• ACTIVITY LIST:
• a. According to the Katz passage, who was the only dissenter in the decision?
• b. Extract the stretch of the Katz passage from "Justice John Marshall" through "the Katz test.".
• c. In the Katz passage, why does Harlan say that objects, activities, or statements a man exposes to the "plain view" of outsiders are not protected?

Justice John Marshall Harlan II's concurring opinion in Katz has become more influential than the majority opinion. The concurrence introduced a two-part test that has come to be known as the Katz test.

Harlan began his opinion by noting that he was writing separately to elaborate on the meaning of Stewart's majority opinion. Harlan explained that he interpreted Stewart's statements that "the Fourth Amendment protects people, not places" and "what a person knowingly exposes to the public [...] is not a subject of Fourth Amendment protection" to mean that the Fourth Amendment is activated any time a person has a reasonable expectation of privacy in the eyes of society at large. He summarized his view of the law as comprising a two-part test:

My understanding of the rule that has emerged from prior decisions is that there is a twofold requirement, first that a person have exhibited an actual (subjective) expectation of privacy and, second, that the expectation be one that society is prepared to recognize as "reasonable." Thus a man's home is, for most purposes, a place where he expects privacy, but objects, activities, or statements that he exposes to the "plain view" of outsiders are not "protected" because no intention to keep them to himself has been exhibited. On the other hand, conversations in the open would not be protected against being overheard, for the expectation of privacy under the circumstances would be unreasonable.
— Katz, 389 U.S. at 361 (Harlan, J., concurring).

The Supreme Court adopted Harlan's two-part test as a formulation of the Fourth Amendment search analysis for most subsequent cases involving governmental searches that generated constitutional challenges.

===Black's dissent===
Justice Hugo Black was the only dissenter in the decision. He argued that the Fourth Amendment was only meant to protect "things" from physical search and seizure, and was not meant to protect personal privacy. Additionally, Black argued that the modern act of wiretapping was analogous to the act of eavesdropping, which was common even when the Bill of Rights was drafted. Black concluded that if the drafters of the Fourth Amendment had meant for it to protect against eavesdropping they would have included the proper language.

• EXCERPTED DATA:
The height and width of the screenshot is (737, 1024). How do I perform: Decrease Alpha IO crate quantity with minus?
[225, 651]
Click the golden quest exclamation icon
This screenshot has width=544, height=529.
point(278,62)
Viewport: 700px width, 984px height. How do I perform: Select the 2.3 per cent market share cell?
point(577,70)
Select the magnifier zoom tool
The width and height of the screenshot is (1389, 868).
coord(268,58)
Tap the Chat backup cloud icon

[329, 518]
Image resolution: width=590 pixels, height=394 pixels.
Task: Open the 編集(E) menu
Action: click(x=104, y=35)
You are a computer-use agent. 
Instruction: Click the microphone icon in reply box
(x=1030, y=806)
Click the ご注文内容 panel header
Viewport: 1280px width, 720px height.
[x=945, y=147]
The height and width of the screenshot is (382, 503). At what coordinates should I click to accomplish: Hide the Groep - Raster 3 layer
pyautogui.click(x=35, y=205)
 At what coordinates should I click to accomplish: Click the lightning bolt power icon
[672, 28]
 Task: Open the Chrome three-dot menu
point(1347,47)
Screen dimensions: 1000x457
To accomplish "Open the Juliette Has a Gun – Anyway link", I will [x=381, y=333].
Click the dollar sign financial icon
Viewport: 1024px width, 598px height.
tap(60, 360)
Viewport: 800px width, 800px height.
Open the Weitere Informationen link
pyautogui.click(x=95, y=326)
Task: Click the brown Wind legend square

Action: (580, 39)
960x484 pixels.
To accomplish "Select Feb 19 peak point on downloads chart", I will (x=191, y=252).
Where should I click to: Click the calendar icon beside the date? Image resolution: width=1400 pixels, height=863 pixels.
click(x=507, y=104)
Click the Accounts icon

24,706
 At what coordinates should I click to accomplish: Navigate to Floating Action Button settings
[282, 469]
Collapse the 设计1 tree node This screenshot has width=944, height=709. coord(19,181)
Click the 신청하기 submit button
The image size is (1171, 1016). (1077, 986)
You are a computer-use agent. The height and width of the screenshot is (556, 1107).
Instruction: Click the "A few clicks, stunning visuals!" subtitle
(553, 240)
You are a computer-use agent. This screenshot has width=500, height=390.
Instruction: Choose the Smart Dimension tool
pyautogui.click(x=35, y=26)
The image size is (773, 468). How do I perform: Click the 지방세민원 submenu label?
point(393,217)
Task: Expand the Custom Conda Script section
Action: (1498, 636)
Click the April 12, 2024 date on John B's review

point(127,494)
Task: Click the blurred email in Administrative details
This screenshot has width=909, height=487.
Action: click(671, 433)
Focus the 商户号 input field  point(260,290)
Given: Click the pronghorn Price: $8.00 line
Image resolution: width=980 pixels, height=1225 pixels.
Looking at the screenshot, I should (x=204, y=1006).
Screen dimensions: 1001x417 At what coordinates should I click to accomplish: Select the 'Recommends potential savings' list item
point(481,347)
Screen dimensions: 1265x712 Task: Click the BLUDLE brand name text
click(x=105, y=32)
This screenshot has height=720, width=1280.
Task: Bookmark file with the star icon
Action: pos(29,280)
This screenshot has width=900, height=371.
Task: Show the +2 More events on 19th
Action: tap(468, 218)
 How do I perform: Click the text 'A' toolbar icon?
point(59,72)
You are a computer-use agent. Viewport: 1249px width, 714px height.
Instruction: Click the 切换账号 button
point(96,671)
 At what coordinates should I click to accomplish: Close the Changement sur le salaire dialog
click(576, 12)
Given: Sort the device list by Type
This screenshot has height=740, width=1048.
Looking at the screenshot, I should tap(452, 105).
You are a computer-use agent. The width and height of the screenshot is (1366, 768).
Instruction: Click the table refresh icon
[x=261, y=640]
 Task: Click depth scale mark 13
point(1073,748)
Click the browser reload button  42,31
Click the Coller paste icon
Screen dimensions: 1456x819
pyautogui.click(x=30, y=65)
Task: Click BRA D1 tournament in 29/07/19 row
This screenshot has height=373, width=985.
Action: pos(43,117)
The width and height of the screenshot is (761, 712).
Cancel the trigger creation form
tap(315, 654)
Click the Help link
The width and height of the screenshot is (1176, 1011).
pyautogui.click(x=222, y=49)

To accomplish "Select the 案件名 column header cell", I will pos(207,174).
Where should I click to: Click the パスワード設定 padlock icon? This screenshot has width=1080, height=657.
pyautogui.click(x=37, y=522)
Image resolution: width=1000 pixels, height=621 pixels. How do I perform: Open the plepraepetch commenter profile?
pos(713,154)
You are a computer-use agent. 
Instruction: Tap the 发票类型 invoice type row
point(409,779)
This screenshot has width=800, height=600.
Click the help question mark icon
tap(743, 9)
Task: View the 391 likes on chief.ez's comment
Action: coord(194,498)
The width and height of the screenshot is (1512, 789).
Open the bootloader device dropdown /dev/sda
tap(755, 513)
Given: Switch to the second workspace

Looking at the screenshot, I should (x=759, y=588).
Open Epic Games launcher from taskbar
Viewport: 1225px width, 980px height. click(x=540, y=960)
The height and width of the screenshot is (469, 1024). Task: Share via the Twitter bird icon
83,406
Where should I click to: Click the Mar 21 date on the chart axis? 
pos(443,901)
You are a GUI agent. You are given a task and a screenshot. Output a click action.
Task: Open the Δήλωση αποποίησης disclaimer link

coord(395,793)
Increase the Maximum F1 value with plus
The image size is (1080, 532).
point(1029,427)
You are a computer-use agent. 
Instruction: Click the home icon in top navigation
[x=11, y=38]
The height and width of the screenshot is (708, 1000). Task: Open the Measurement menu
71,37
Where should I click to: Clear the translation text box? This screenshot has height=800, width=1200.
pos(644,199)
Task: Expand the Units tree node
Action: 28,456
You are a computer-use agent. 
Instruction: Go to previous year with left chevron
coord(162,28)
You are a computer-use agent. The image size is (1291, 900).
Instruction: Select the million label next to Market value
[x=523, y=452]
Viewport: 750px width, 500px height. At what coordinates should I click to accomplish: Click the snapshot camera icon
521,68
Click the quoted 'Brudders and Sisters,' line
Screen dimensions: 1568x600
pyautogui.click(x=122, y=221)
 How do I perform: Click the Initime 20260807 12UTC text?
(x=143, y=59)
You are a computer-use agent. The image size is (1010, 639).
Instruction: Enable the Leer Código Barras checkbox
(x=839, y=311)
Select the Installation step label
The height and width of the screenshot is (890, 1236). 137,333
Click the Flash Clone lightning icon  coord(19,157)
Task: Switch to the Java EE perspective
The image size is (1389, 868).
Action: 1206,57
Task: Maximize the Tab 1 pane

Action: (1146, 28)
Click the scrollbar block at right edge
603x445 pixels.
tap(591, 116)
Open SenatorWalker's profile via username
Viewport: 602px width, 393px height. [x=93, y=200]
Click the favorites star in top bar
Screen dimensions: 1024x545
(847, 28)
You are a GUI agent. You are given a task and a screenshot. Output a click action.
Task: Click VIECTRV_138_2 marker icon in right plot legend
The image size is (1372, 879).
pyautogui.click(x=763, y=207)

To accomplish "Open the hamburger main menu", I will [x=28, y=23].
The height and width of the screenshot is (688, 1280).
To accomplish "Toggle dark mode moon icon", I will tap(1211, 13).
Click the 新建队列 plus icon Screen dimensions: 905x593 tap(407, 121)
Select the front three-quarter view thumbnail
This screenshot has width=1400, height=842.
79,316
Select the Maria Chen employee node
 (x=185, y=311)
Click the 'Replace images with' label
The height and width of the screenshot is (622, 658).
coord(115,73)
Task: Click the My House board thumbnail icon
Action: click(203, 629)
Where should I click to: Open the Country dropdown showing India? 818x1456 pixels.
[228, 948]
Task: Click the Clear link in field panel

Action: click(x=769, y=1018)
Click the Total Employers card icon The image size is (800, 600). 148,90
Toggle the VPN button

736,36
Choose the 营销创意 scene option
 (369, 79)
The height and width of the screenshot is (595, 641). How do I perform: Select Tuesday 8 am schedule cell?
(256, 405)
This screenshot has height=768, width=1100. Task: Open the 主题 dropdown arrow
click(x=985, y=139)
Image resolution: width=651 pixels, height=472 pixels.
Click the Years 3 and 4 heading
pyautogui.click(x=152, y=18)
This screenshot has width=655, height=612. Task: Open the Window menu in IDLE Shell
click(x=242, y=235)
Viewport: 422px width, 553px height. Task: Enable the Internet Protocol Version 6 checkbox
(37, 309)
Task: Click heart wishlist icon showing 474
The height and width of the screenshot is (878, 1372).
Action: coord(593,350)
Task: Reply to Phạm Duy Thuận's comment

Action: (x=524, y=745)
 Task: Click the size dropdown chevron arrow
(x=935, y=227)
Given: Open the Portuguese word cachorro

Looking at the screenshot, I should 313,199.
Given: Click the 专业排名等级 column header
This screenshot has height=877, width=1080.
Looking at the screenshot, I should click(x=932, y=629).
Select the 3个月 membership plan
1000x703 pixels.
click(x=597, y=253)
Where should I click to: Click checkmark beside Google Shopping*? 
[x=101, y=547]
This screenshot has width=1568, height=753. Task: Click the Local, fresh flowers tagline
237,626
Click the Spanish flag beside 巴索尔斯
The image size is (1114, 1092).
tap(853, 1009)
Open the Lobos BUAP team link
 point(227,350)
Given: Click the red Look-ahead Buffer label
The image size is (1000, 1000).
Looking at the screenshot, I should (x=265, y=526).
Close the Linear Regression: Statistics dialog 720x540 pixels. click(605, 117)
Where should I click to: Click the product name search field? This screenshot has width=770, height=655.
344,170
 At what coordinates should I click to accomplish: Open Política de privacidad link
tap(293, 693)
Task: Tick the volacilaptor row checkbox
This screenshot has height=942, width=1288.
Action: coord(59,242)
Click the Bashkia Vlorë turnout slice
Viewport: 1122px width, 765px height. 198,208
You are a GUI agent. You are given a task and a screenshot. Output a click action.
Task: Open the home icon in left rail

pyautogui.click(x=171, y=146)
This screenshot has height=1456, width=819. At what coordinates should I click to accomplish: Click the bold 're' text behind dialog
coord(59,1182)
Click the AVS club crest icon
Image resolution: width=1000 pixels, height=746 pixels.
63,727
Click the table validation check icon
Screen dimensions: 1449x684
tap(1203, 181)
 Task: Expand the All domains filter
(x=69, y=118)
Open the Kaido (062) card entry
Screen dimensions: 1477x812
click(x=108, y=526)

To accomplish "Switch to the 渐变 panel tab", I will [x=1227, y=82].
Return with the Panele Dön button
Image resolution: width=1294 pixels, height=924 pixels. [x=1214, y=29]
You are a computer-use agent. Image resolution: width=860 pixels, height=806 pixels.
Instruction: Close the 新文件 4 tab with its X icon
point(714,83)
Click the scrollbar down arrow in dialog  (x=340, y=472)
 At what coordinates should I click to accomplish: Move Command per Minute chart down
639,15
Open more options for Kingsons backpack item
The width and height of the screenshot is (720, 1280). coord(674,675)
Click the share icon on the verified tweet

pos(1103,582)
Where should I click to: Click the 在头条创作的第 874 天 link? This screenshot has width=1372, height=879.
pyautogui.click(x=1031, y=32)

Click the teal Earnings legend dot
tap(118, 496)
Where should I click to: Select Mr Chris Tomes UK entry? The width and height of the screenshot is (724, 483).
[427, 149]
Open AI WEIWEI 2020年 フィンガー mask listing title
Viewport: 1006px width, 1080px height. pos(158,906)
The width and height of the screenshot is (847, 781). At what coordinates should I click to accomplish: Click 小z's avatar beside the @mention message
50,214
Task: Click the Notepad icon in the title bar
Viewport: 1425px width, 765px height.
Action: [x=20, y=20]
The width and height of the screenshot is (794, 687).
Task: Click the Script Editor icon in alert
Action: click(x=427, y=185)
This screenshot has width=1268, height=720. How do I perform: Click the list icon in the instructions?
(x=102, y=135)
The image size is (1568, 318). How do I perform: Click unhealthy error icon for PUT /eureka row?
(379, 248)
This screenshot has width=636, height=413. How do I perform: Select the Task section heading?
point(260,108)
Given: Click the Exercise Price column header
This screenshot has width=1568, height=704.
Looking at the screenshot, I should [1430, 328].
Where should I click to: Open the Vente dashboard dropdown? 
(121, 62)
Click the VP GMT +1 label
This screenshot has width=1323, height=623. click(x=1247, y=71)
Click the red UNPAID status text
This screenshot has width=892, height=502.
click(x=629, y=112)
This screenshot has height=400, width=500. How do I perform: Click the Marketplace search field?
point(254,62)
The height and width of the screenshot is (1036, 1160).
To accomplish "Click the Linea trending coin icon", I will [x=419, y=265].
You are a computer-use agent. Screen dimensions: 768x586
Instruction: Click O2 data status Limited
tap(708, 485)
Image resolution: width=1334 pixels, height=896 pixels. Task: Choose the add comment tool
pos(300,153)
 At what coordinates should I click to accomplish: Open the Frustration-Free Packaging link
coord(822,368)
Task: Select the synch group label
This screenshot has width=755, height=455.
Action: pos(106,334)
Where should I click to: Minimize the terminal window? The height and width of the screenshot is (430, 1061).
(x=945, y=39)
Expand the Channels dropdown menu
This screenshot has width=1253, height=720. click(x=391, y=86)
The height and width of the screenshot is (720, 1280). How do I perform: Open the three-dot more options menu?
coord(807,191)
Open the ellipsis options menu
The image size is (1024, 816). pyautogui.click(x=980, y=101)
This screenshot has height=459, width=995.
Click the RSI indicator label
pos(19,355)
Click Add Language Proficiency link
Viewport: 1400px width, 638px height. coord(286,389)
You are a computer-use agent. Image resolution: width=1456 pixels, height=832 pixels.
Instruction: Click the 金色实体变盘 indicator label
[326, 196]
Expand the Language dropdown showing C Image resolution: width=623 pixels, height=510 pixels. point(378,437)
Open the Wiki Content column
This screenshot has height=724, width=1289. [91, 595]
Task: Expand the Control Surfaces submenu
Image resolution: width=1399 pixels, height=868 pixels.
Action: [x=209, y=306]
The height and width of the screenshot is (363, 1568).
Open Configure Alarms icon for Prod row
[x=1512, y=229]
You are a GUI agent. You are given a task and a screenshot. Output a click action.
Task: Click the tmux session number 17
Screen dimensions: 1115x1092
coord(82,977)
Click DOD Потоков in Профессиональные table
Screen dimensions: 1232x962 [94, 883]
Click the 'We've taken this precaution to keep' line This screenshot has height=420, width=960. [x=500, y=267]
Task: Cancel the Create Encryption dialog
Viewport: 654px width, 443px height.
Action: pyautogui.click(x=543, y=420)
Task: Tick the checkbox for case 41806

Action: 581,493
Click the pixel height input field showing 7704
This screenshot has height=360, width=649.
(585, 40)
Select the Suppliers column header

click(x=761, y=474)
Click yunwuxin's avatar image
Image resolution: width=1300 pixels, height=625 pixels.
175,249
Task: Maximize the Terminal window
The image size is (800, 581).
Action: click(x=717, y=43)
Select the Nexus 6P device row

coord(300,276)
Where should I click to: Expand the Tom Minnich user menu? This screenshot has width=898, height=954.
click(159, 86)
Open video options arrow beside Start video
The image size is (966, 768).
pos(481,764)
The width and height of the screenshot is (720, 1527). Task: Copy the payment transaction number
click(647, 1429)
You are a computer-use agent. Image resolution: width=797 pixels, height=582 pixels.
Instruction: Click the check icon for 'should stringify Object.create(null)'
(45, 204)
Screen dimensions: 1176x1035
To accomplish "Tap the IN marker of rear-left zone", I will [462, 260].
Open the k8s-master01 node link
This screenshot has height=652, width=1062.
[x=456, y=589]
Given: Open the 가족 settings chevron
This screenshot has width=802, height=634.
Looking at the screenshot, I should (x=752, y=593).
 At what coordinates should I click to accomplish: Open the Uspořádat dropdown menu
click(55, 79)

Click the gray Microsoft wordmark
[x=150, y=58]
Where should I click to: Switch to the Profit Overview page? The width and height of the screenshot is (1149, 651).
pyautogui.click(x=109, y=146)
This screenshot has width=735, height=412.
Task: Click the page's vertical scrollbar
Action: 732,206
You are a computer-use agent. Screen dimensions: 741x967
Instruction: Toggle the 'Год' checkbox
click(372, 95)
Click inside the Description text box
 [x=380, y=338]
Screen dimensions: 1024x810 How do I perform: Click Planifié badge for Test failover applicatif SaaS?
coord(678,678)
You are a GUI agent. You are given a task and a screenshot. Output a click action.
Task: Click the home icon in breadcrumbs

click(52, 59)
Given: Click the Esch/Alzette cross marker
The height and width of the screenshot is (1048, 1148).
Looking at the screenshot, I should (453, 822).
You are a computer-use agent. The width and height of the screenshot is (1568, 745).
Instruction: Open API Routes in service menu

• RESPONSES PER TASK:
• a. Justice Hugo Black was the only dissenter.

• b.
Justice John Marshall Harlan II's concurring opinion in Katz has become more influential than the majority opinion. The concurrence introduced a two-part test that has come to be known as the Katz test.

• c. They are not protected because he has shown no intention to keep them to himself. That means the first requirement of the test is not met, since he has not exhibited an actual expectation of privacy in them.